Bam! Pow!

Today in massage therapy class, we were working on the backs of each other's legs. We were trying out an "invigorating" flow, which includes faster movements, compressions and tapotements. Those are what they sound like: a tapping on the body. There are various methods to choose from, including the "hacking" method, slapping, and other methods of "stimulating" the body.



Massage Hacking Technique - The best bloopers are a click away

The key to doing any of this stuff is with a soft hand. If you do it with a stiff, hard hand you're beating them up. It feels really good to have done, and if done correctly it really can stimulate and release the muscles. And a light touch with these moves doesn't work. You don't want to go to hard, but light isn't going to make a difference.

Anyway, I was at that part of the flow and one of the teachers comes over and says "you know, you can do that with a little more pressure." In other words, really get into it. And she demonstrated and she really started to wail on the person I was practicing on. As the teacher was demonstrating the more vigorous application I felt this moment of horror and nearly blurted out "but I can't hit her!!!!"

You see, when I was much younger (and maybe not so much younger) I was not one to necessarily vocalize my emotions. Instead, I would hit someone if I felt some pent up emotion.
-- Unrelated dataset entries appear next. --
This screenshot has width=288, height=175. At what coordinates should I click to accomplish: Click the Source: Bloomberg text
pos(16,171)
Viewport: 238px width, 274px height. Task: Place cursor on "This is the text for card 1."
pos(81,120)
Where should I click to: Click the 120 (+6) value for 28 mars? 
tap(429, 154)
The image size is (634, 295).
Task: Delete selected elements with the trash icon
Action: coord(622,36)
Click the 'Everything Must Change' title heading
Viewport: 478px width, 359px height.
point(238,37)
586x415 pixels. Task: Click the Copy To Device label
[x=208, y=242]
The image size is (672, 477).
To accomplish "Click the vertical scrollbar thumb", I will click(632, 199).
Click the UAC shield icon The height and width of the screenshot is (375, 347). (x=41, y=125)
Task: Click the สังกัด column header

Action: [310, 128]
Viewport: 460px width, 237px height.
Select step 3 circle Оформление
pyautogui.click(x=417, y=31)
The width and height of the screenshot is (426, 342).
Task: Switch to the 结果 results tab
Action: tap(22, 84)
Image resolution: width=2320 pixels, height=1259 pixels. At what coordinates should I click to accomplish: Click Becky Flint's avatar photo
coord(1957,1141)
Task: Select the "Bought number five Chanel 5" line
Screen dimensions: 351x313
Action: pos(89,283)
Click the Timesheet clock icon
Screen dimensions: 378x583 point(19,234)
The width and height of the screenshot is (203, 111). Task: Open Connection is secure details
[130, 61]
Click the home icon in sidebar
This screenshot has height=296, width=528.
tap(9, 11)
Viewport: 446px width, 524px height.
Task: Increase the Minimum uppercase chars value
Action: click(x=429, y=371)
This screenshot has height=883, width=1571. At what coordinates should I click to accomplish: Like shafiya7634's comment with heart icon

Usually my younger brother but as I got older it became a bad habit and I would show the least little bit of frustration by hitting the person next to me, often a friend.

It is not something I'm proud of and it took a LONG time to break myself of it. Honestly, I think one reason I haven't had kids is because I'm terrified I will fall back into that awful habit and start hitting out of anger and frustration again. That is not who or what I ever want to be.

I am trying to process this realization and frankly I'm not sure how to proceed. On the one hand, I know it is a authorized, legitimate procedure that I am learning and its application has definite positive merits. On the other hand, do I really want to give myself permission to start hitting people again? Is this a place I want to go?

I guess for now, this is just something I'm going to have to monitor in myself. It may well be that I'll do it for school and leave it on the sidelines once I'm practicing. Or maybe I'll get over that need to hit.